I was today talking about this very problem with Marek Vasut. And after enumerating the obvious solutions above, we had the idea to emulate an Ethernet PHY on the FPGA. This means, the FPGA acts like an network port and transmits and receives Ethernet packets. An RGMII interface needs only 12 pins, runs at 125MHz (albeit DDR) and can transfer up to 100MByte/s of data. Sending and receiving is pretty simple: for sending, just build an Ethernet frame (possibly containing an IP packet and an UDP header) where most of the boilerplate data is just constant. For receiving, the FPGA needs to detect the beginning of the Ethernet frame, and extract the data (possibly validating that it's actual desired data from and not some runt application trying to configure the network interface.

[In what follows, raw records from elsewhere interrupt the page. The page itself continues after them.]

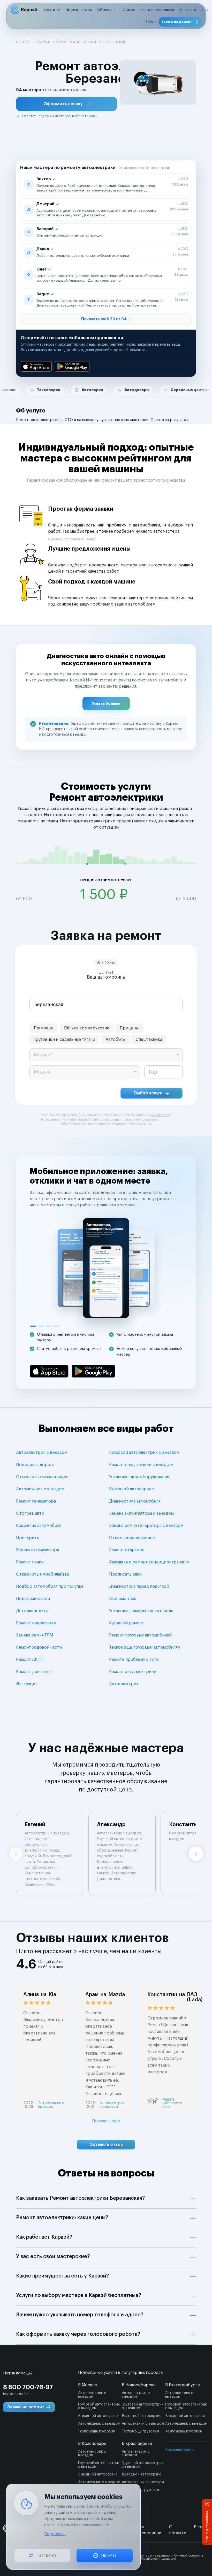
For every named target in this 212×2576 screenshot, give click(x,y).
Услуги (49, 9)
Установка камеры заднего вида (141, 1611)
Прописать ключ (125, 1574)
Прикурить (27, 1538)
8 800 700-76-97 (28, 2387)
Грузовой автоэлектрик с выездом (144, 1452)
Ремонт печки (30, 1562)
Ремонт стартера (126, 1550)
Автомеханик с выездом (40, 1489)
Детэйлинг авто (32, 1611)
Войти (151, 21)
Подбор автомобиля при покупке (50, 1586)
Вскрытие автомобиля (38, 1526)
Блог (205, 9)
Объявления (107, 9)
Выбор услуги (148, 1093)
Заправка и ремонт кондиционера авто (149, 1562)
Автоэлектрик (124, 1684)
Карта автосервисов (157, 9)
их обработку (160, 1115)
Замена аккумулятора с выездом (141, 1513)
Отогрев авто (30, 1513)
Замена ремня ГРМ (34, 1635)
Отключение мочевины (132, 1538)
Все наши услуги (179, 2450)
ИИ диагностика (79, 9)
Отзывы (129, 9)
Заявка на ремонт (177, 21)
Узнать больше (106, 703)
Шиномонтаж (122, 1599)
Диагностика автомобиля (135, 1501)
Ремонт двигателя (34, 1672)
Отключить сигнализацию (42, 1477)
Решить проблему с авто (134, 1659)
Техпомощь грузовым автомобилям (144, 1647)
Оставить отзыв (106, 2145)
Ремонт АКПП (30, 1659)
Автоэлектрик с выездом (41, 1452)
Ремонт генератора (36, 1501)
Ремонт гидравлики (36, 1623)
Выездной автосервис (131, 1489)
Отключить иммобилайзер (43, 1574)
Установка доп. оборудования (139, 1477)
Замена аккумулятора (37, 1550)
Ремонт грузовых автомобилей (140, 1635)
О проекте (187, 9)
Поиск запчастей (33, 1599)
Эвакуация (26, 1684)
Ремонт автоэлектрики (132, 1672)
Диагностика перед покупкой (139, 1586)
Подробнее (54, 2534)
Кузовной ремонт (126, 1623)
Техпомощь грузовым (96, 2431)
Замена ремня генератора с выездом (146, 1526)
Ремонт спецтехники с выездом (141, 1465)
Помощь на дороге (35, 1465)
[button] (66, 104)
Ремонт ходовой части (39, 1647)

Beside that, there is no complex control protocol running or any state to be kept inside the FPGA. No need for big memory pages to keep static configuration to fulfill some protocol requirements. And what makes this so beautiful: SoCs with more than just one RGMII interface are quite common and the interface does not even need special drivers on the operating system, as long as the right packets can be produced and received (which all operating systems I know off support). And if one is a bit mischievous one could think of ways how to make the FPGA pass all packets that are not meant for it to a real Ethernet PHY and thus not occupy any resources on the SoC at all.